For his senior thesis, Sample is working in the lab of Jerelle Joseph, assistant professor of chemical and biological engineering and bioengineering, on computationally modeling RNA and protein interactions. He is focusing on a protein called TDP-43 and its ability to form biomolecular condensates, a phenomenon relevant to neurodegenerative diseases like amyotrophic lateral sclerosis (ALS) and frontotemporal dementia. He received the Department of Chemical and Biological Engineering’s Christodoulos A. Floudas Chemical Process Design Award his junior year.
Professor of Chemistry Michael Hecht, who taught Sample in a graduate course on proteins last year, said he was “particularly impressed by his insight on a range of complex and difficult topics.”
“I teach this course as a seminar where we discuss and critique papers from the scientific literature. In this interactive setting, Ethan was superb,” he wrote in his letter of recommendation. It was Hecht who introduced Sample to Professor Koga.
In addition to his academic achievements, Sample co-founded the student-run Princeton Biotechnology Group in 2022 and has served as a co-director.

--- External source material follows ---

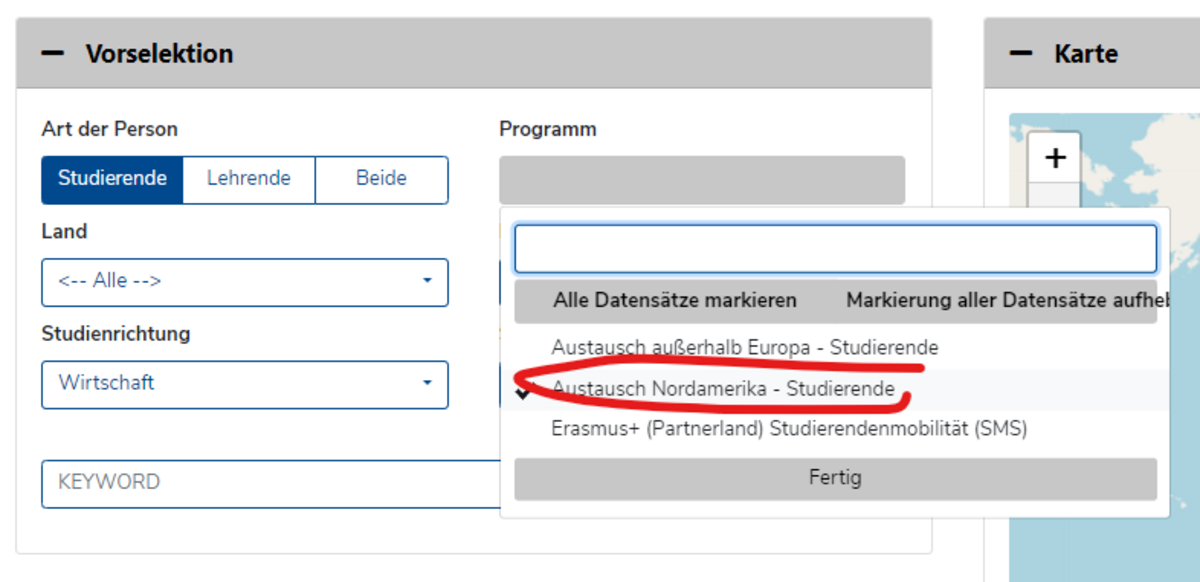Collapse the Vorselektion panel minus icon
The width and height of the screenshot is (1200, 582).
point(52,54)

Beyond campus, he has been a computational chemistry intern at D.E. Shaw Research in New York. He also interned with the Inova Advanced Lung Disease and Transplant Program at Inova Fairfax Medical Campus in Virginia, where he shadowed transplant pulmonologists who treated patients with cystic fibrosis.
In addition to Sample, Noah James has been named as the Sachs Scholar at Worcester College at the University of Oxford, and Oxford student Farzana Salik will spend next academic year as a Sachs Visiting Scholar at Princeton.